Sicurezza nei cantieri: Europipeline sceglie Brigade
Europipeline Equipment, attiva nella produzione e manutenzione di macchinari per il comparto Oil & Gas, ha consegnato tre macchine posatubi equipaggiate con sistemi di telecamere intelligenti Brigade a SALP, Società Appalto Lavori Pubblici S.P.A.
Questi imponenti mezzi, progettati per la costruzione di condutture per gas e petrolio, operano spesso in scenari industriali complessi e con ridotto campo visivo, motivo per cui il costruttore li ha dotati dei dispositivi ottici intelligenti (telecamere) a marchio Brigade per individuare i pedoni nelle zone di manovra. Nel frattempo, l'azienda sta assemblando altre dieci unità analoghe per la commessa tedesca con PPS Pipeline Systems GmbH, i cui primi invii sono già stati avviati nei primi mesi dell'anno.
"Su macchinari di queste dimensioni la visibilità è limitata, soprattutto quando una persona si trova a pochi metri davanti o dietro alla macchina”, ha commentato Mirko Asnelli, Product Manager Euro Pipeline Equipment. “Per evitare incidenti in cantiere, il cliente ha scelto di installare un sistema di telecamere intelligenti in grado di avvisare l’operatore quando una persona staziona nell’area di rischio.”

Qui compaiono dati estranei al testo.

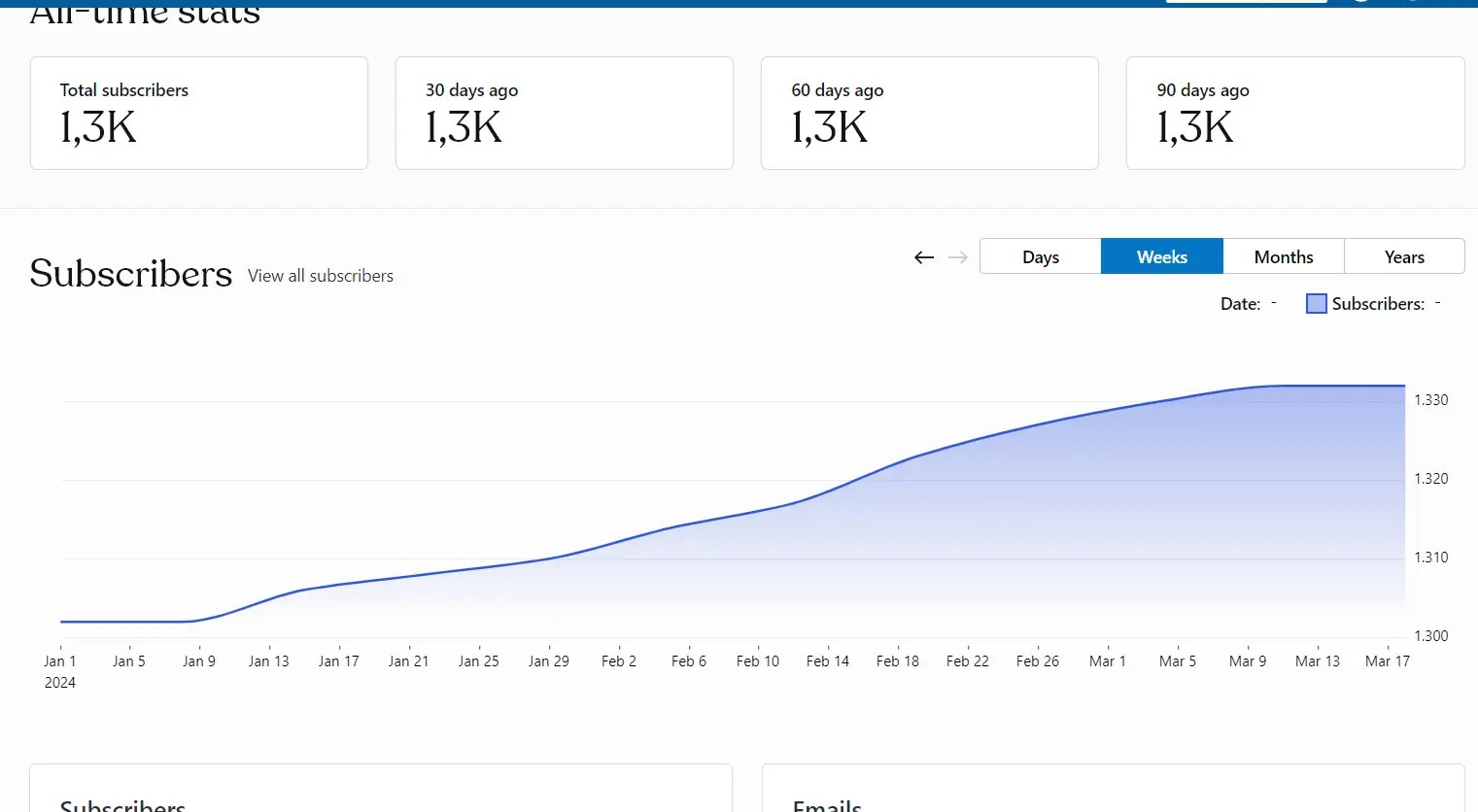The width and height of the screenshot is (1478, 812).
Task: Select the 60 days ago stat card
Action: click(929, 113)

Il sistema adottato prevede due telecamere intelligenti Brigade, una frontale e una posteriore, configurabili tramite PC per definire con precisione le aree di rilevamento. Una caratteristica fondamentale nei cantieri pipeline, dove le macchine lavorano spesso a distanza ravvicinata, anche di appena un metro o un metro e mezzo l’una dall’altra.
Le telecamere rilevano e riconoscono la forma umana all’interno dell’area di rilevamento predefinita e ne segnalano la presenza in modo affidabile, avvertendo visivamente e acusticamente il conducente prima che si verifichi una possibile collisione.
"La necessità non era rilevare genericamente un ostacolo, ma distinguere la presenza umana”, ha aggiunto Asnelli. “Durante la posa delle tubazioni i mezzi operano molto vicini tra loro: un sistema tradizionale avrebbe generato continui falsi allarmi. Le telecamere intelligenti Brigade permettono invece una rilevazione precisa della persona, evitando segnalazioni inutili.”
La collaborazione tra le due aziende dura ormai da diversi anni. Inizialmente Europipeline Equipment ha scelto di implementare sui propri veicoli i dispositivi radar della linea Backsense® per identificare gli impedimenti stradali, per poi integrare soluzioni visive più complesse come la tecnologia Backeye®360. La gamma di sensori radar Backsense®, sviluppata per resistere a condizioni d'uso gravose, nasce per localizzare elementi strutturali o barriere situati nei punti d'ombra, riducendo drasticamente il rischio di collisioni. Questo meccanismo intercetta sia corpi statici che in movimento, inviando segnali acustici e luminosi nell'abitacolo per richiamare la prontezza del guidatore nei punti critici. Al contempo, il modello Backeye®360 si avvale di una rete di quattro telecamere esterne per azzerare i coni d'ombra e supportare le manovre a passo d'uomo. Attraverso una ripresa aerea in tempo reale trasmessa sullo schermo di bordo, chi guida ha una percezione totale dello spazio circostante, ottimizzando i tempi operativi in piena protezione. In questo modo, Brigade si è posizionato come un fornitore chiave e sicuro per le dinamiche del comparto delle condutture, dimostrandosi all'altezza di assecondare le commesse e i progetti su scala mondiale.
"Lavoriamo moltissimo all’estero, soprattutto in Medio Oriente, Emirati Arabi e Arabia Saudita”, ha sottolineato Asnelli, che aggiunge: "Avere un partner globale come Brigade, con presenza e assistenza in diversi Paesi, è un valore aggiunto importante.”
La possibilità di integrare i sistemi di sicurezza rappresenta uno sviluppo strategico per il futuro. Le telecamere intelligenti Brigade possono infatti essere collegate direttamente ai sistemi macchina per arrivare, se necessario, anche all’arresto automatico del mezzo in presenza di persone nell’area di pericolo.
“L’obiettivo è ridurre sempre di più il margine di errore umano”, ha concluso Asnelli. “Per questo il livello di soddisfazione verso queste soluzioni è molto alto.”